The weather that week was stunning. Crisp, sunny, too bright for my swollen eyes to handle. I noticed ruefully it was Owen’s favourite kind of weather as we walked together slowly, not saying much. Cynthia greeted us at the front entrance, dressed in a respectful black pant suit, white blouse underneath, sensible shoes. So dour for such a sunny day! I was confused by the attire until I remembered where I was.
She joined us in the front waiting room as we waited for Michael. The chairs were positioned around the walls but not grouped together. We formed a stiff equilateral triangle, facing into the middle. The hard wooden chairs forcing an upright posture. Cynthia could see how lost we were so she took gentle control of the conversation. I liked her right away–no nonsense, professional, sensitive, direct. Either highly trained or highly experienced, or both.
“I am so sorry for your loss.”
“I can take you on a tour when Michael arrives.”
“We have parking at the side, on the street, and across at the Community Centre.”
There were long silences between the light details, which I didn’t mind.
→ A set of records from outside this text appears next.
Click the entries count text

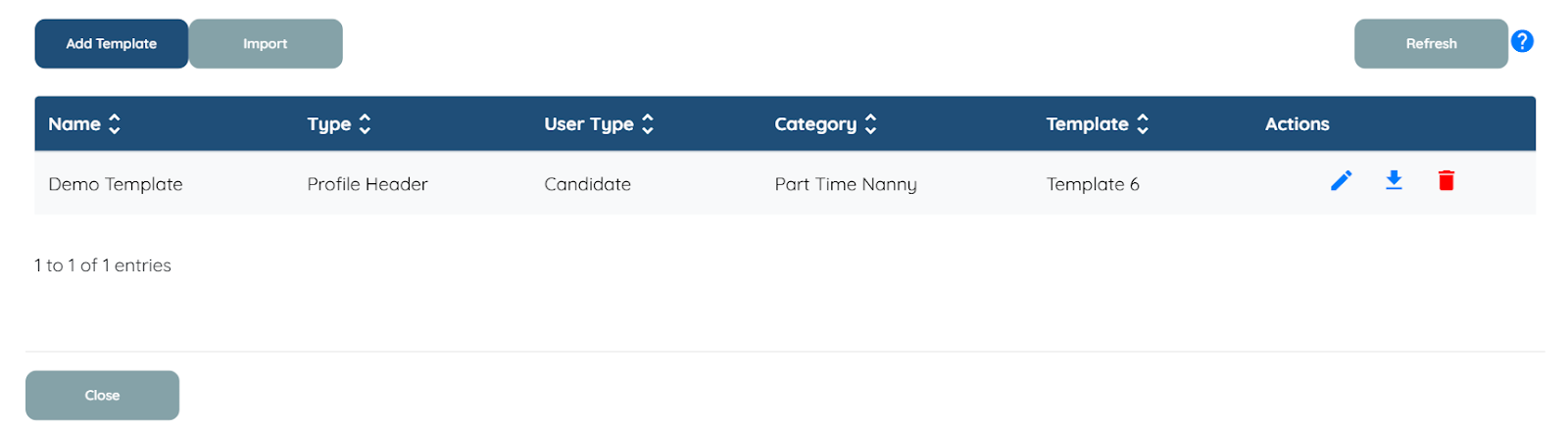(x=103, y=265)
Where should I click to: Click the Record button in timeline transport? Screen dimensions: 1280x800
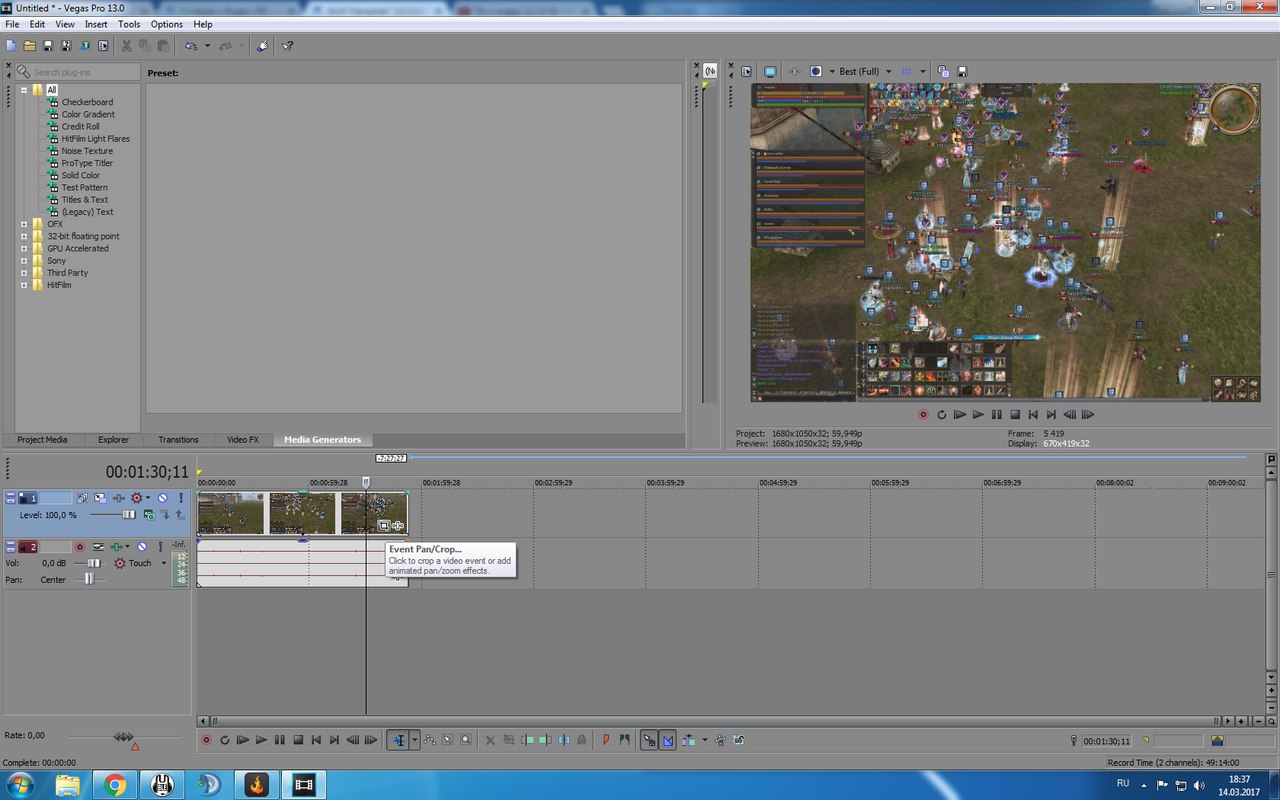[207, 740]
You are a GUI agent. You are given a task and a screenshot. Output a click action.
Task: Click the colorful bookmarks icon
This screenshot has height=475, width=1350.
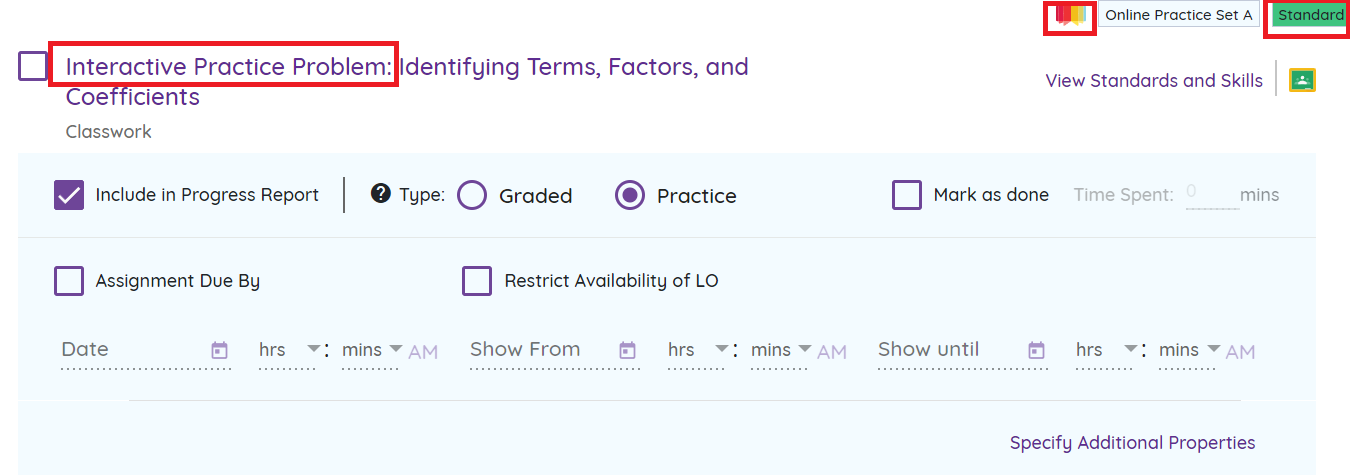pyautogui.click(x=1070, y=16)
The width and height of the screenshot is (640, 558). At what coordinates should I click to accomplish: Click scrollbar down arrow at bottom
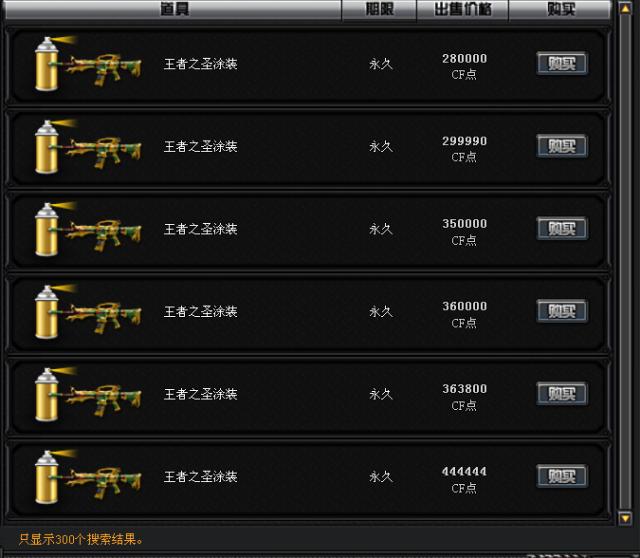[x=625, y=518]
The space was comforting. Sallyanne was drifting in her own grief, looking stunned. And Cynthia was hosting our gathering as graciously as possible.
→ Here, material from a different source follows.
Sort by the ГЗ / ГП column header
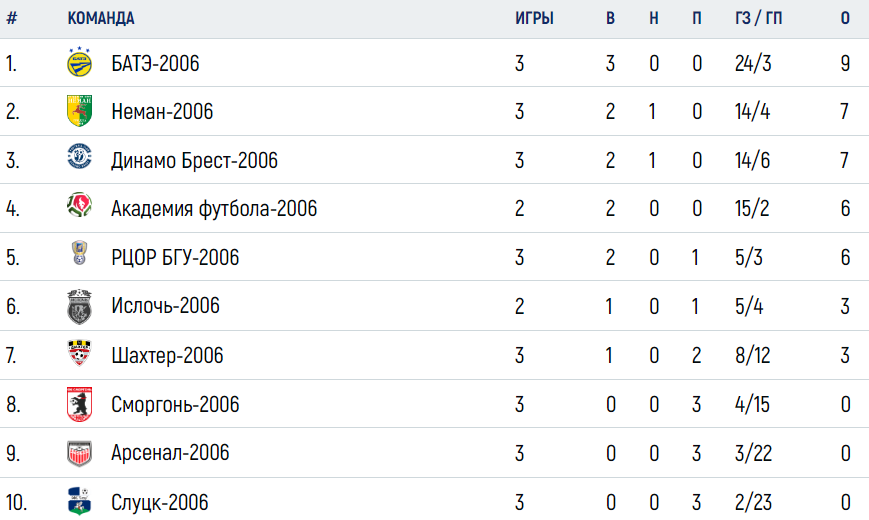Image resolution: width=869 pixels, height=520 pixels. (759, 18)
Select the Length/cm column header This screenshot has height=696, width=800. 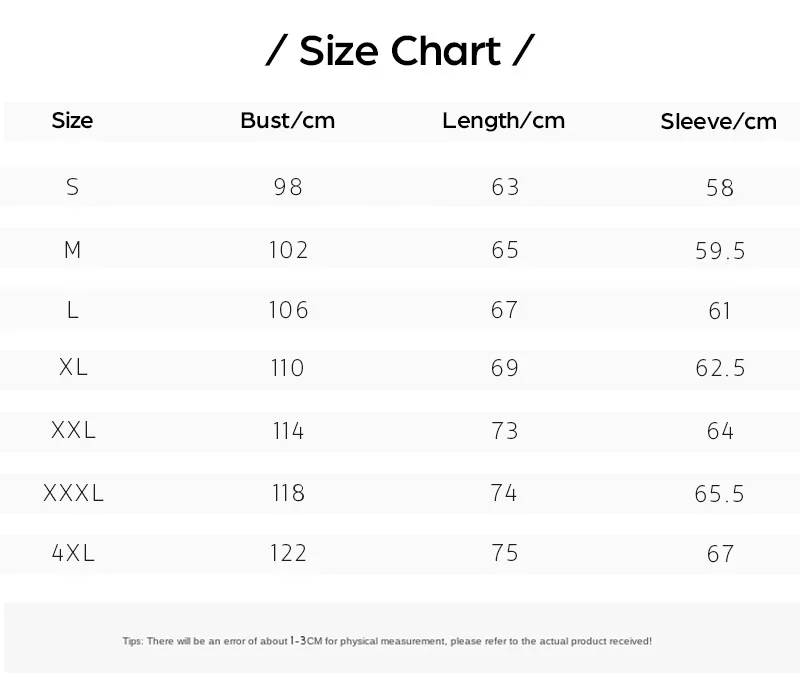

After another long pause she spoke again: “Oh! You might be relieved to know that Owen is actually here with us now.” She had leaned forward in her chair as she spoke. The last half of the sentence was accompanied by a hand gesture – palms open and facing down, parallel to the ground. Moving through space up and down, patting the air as if to say, “right in this very spot!” Her voice had dropped as well, like she was sharing a secret.
I exhaled a long breath. Thoughts raced through my mind. She had been so professional to this point, understanding our desire for a secular service and approach to Owen’s funeral. The Funeral Home itself was not associated with a religion and I had really liked its understated neutrality. So what was this? Had she thought she’d channeled Owen into the room?! She looked satisfied, pleased. This was so weird!
I looked around the room, playing along. What the hell do I say?
I swallowed, noticing my dry throat. “That’s a really lovely thought, that he’s somehow here with us. . .” I started to wonder how we would find a new funeral home on such short notice.
Cynthia looked at me, a bit confused at my response. She continued, “Yes, he arrived this morning.”
Wow that’s so random! I looked at Sallyanne, thought I’d catch her eyes, see if she was freaked out too.
Was my reaction so obvious? Did she see the confusion and panic on my face? She must have. “Jen, she means that Owen’s body is here.”
I looked at Cynthia, who nodded, not quite making sense of what had just happened. “Yes, that’s right! He’s downstairs! Resting and comfortable.”
At that moment I felt myself re-enter the room, felt the wooden back of the chair, noticed my feet on the floor, smelled the flowers in the room. Right, I thought. His body. She means his body. I hadn’t thought about this at all.
“Yes, in the basement. We have a room–”
“Is it cold?”
“Yes, it’s a bit cooler in there. To maintain integrity of the body.”
“Where is he exactly? Describe how he’s positioned.”
“His body is on a gurney. He’s on his back.”
I had seen the emergency crew zipping up the black bag two mornings before. “Is he still in a bag?”
“He’s on a blanket. They removed his clothing for the autopsy.”
I felt a cold wave rush through my body. I shuddered. I don’t know exactly when I started to cry.
“Please wrap him in something. Please.”
She didn’t miss a beat. “Of course. I will go now.”
She returned ten minutes later. “I laid more blankets under him and wrapped his body in another blanket. He looks much more comfortable now.”
I felt a grim, temporary relief. I returned later that day with a set of clean pajamas.